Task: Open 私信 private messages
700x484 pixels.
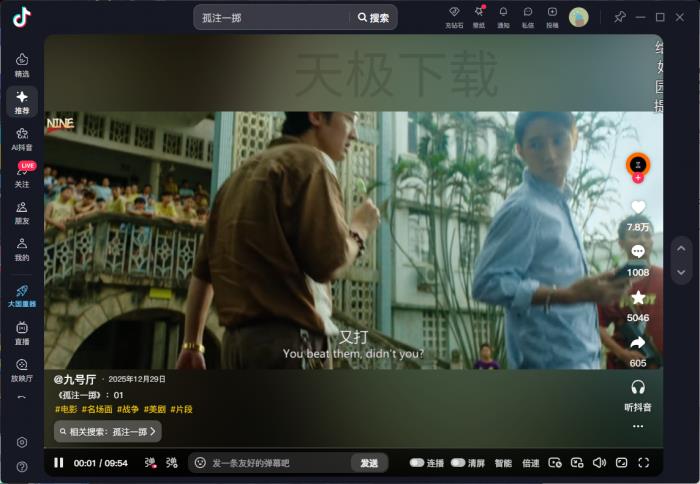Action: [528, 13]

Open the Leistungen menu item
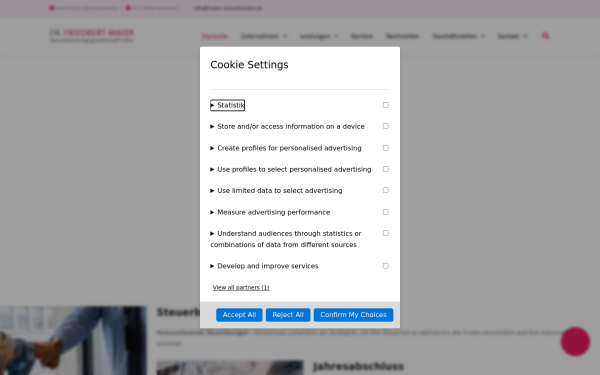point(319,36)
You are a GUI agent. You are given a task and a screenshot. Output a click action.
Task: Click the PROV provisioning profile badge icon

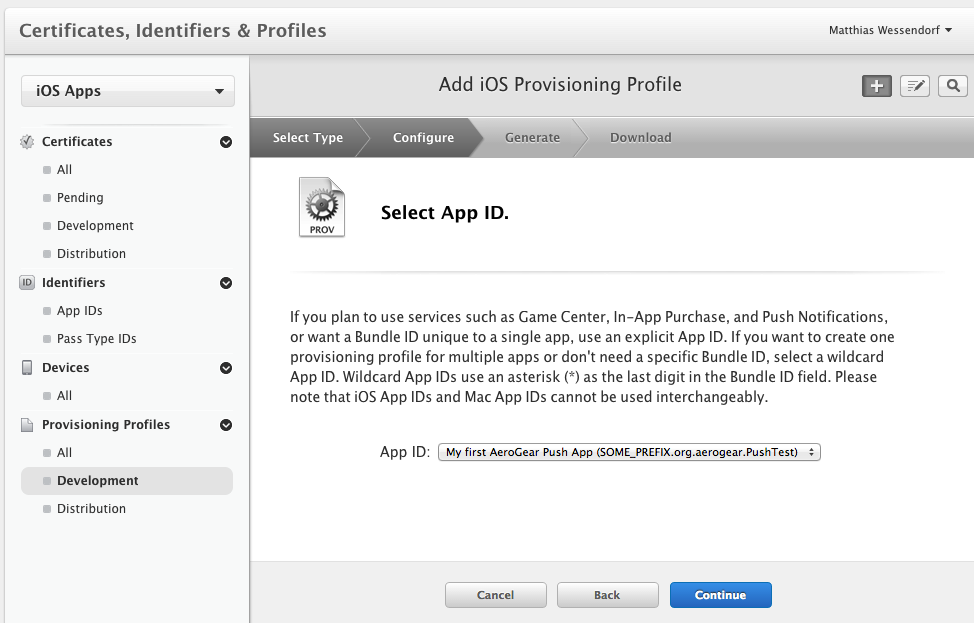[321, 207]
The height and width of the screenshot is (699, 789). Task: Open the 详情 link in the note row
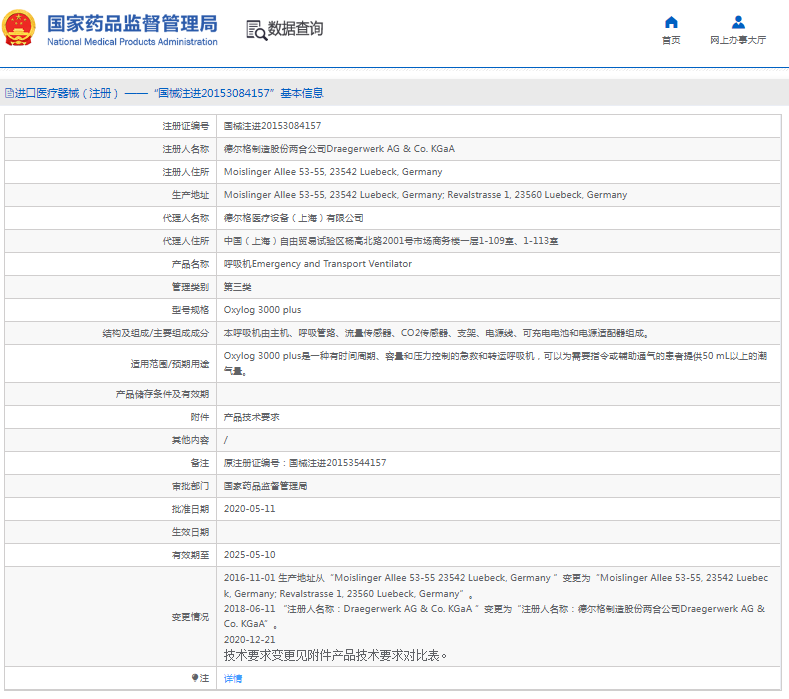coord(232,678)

━━━

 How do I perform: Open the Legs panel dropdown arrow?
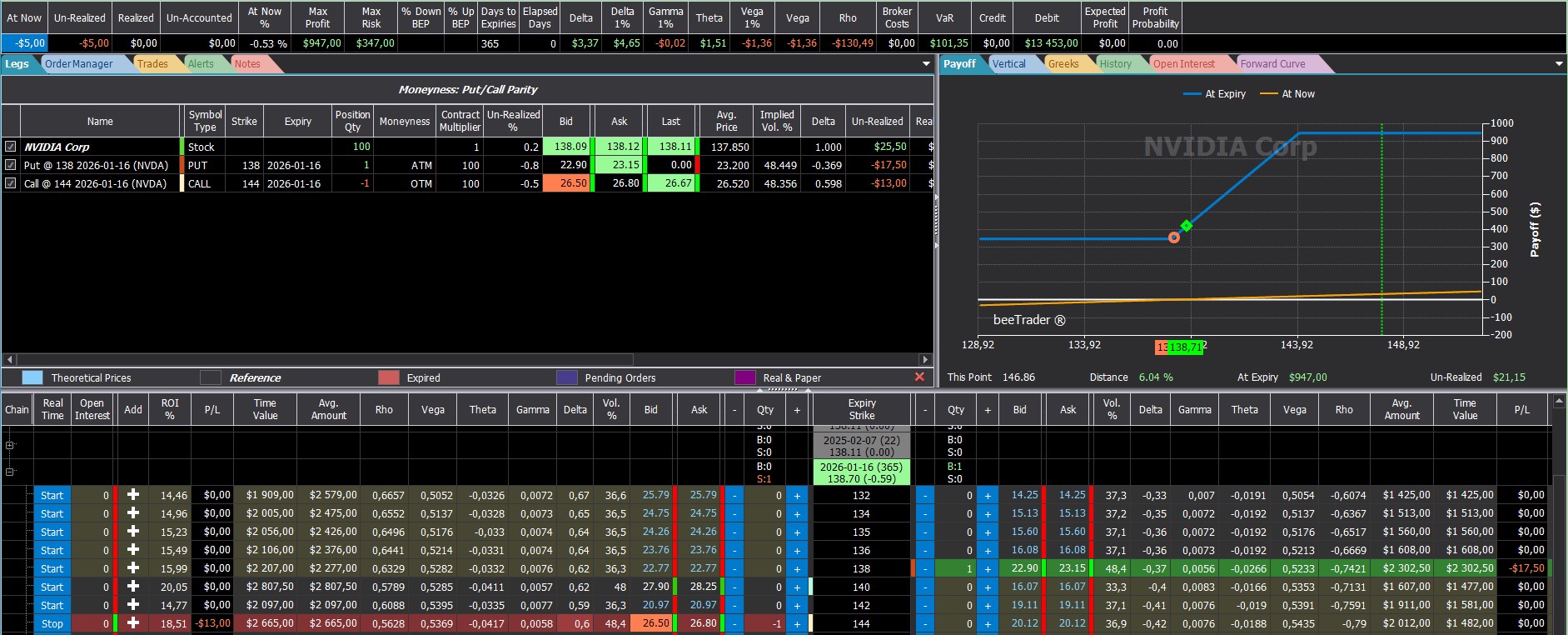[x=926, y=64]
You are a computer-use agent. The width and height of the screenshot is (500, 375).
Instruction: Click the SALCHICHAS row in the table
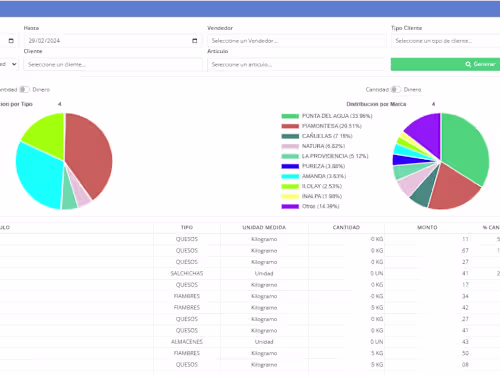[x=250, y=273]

━━━

> TASK PROMPT: Each line above that contains the word "agent" should be returned.

> COMPLETED TASK:
You are a GUI agent. You are given a task and a screenshot. Output a click action.
You are a computer-use agent. The width and height of the screenshot is (500, 375).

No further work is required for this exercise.